#### What is asked
Print verbatim the lines of the entries below that run from the line containing "You are a computer-use agent. The" through the line containing "(x=182, y=38)", inclusive. Leave the pictures out.

#### Raw data
--- start ---
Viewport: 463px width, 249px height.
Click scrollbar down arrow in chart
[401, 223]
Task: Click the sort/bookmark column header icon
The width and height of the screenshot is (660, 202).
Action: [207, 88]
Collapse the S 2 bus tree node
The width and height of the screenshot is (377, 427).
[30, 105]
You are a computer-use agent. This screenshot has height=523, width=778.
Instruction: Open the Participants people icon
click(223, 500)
--- end ---
--- start ---
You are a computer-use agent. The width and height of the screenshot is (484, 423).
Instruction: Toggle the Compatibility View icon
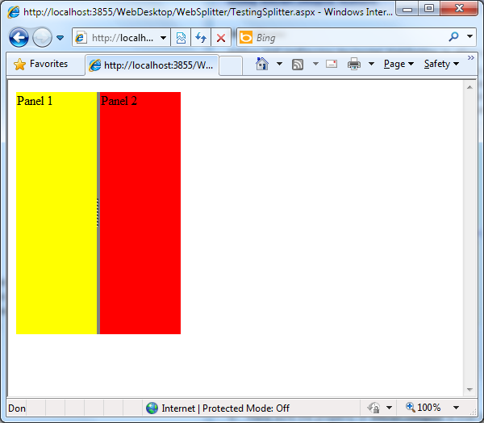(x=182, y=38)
--- end ---
#### Task response
You are a computer-use agent. The width and height of the screenshot is (484, 423).
Instruction: Toggle the Compatibility View icon
(x=182, y=38)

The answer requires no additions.